Controversy surrounding Victoria Park Secondary Plan

The latest round in the fight over permitting high rise buildings around Victoria Park may also be the final round.

In a new report, city staff recommend council approve the Victoria Park Secondary Plan to regulate the height and density of future developments on properties along the perimeter of the park.

The planning document prescribes that the tallest buildings — up to 35 stores — be on Dufferin Avenue, gradually stepping down in height towards the Victorian houses on Central Avenue.

But Mary Ann Hodge with Friends of Victoria Park says the regulations come too late to impact the most controversial development proposals.

Mary Ann Hodge with the Friends of Victoria Park on May 4, 2022. (Daryl Newcombe / CTV News)Council rezoned the parking lot next to Centennial Hall to permit a high-rise residential building in 2020, and an appeal to the Ontario Land Tribunal will determine if a new high-rise will be permitted at the northeast corner of Wellington Street and Wolfe Street.

“The properties that could really benefit the most from having a secondary plan around the park have already been decided,” asserts Hodge. “The secondary plan has taken too long.”

The draft principles for the secondary plan were unveiled in April 2019, prior to council’s decisions to rezone the two Wellington Street properties.

In early 2020, council sent a draft plan back to the planning department for more refinement and consultation with stakeholders.

The secondary plan was then temporarily placed on the back-burner during the height of the pandemic.
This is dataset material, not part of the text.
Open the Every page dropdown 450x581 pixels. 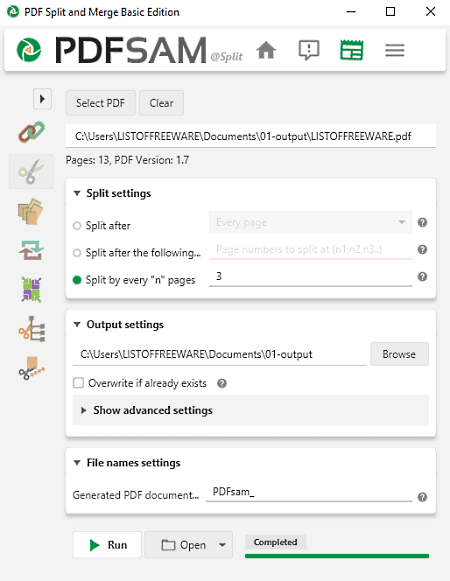[310, 222]
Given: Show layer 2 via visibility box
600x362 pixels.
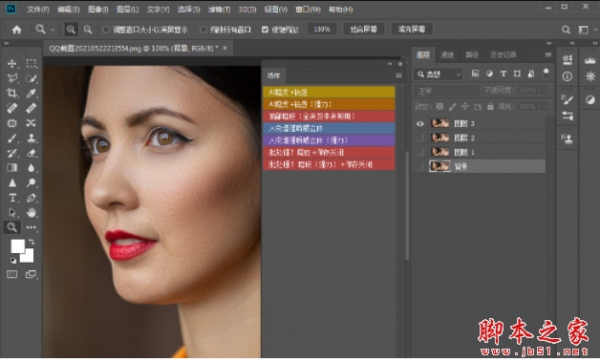Looking at the screenshot, I should [x=420, y=138].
“I don’t like to use COVID as an excuse,” says downtown Coun. John Fyfe-Millar. “We came up with a plan that works. To look at just those two properties, we realized we needed a secondary plan for all of Victoria Park.”
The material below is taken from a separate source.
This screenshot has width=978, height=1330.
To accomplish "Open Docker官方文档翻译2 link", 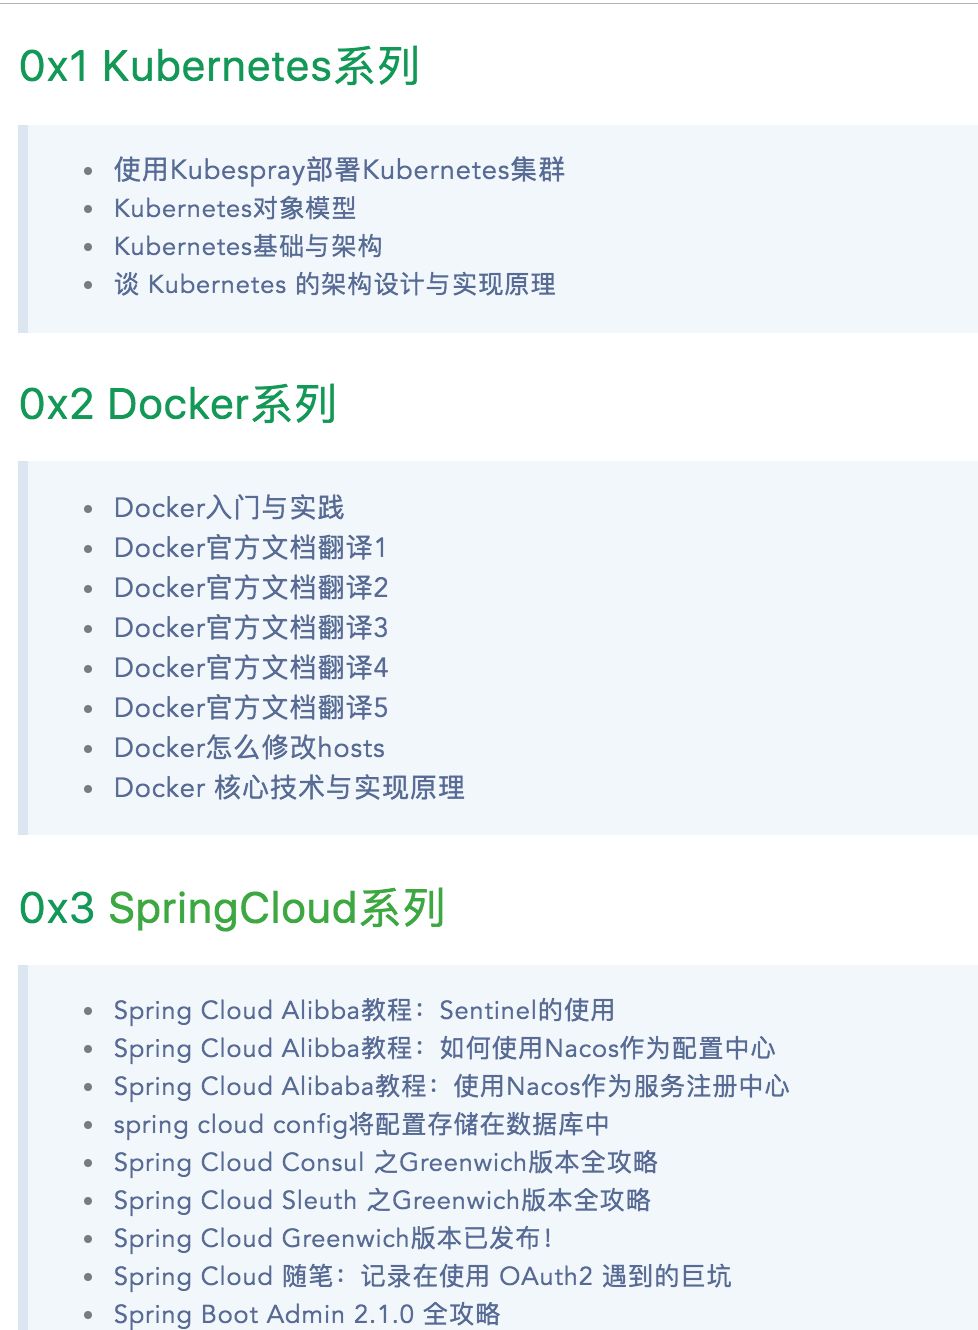I will (251, 588).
Older buildings are seen on a stretch of Wellington Street in London, Ont. near Victoria Park. (Daryl Newcombe / CTV News)Fyfe-Millar admits the secondary plan is a compromise that won’t completely satisfy either competing vision — preservation versus high-rise development around the park.

“We need more feet on the streets, this gives us that, but it also recognizes those heritage streetscapes that are so important to that area,” he says.

Hodge questions the relevance of neighbours’ participation during development of the secondary plan when council pre-emptively decided the outcome along Wellington Street.

“It is very disheartening and it really discourages ordinary citizens from getting involved,” Hodge says.

The planning committee will hold a public participation meeting about the secondary plan on May 9.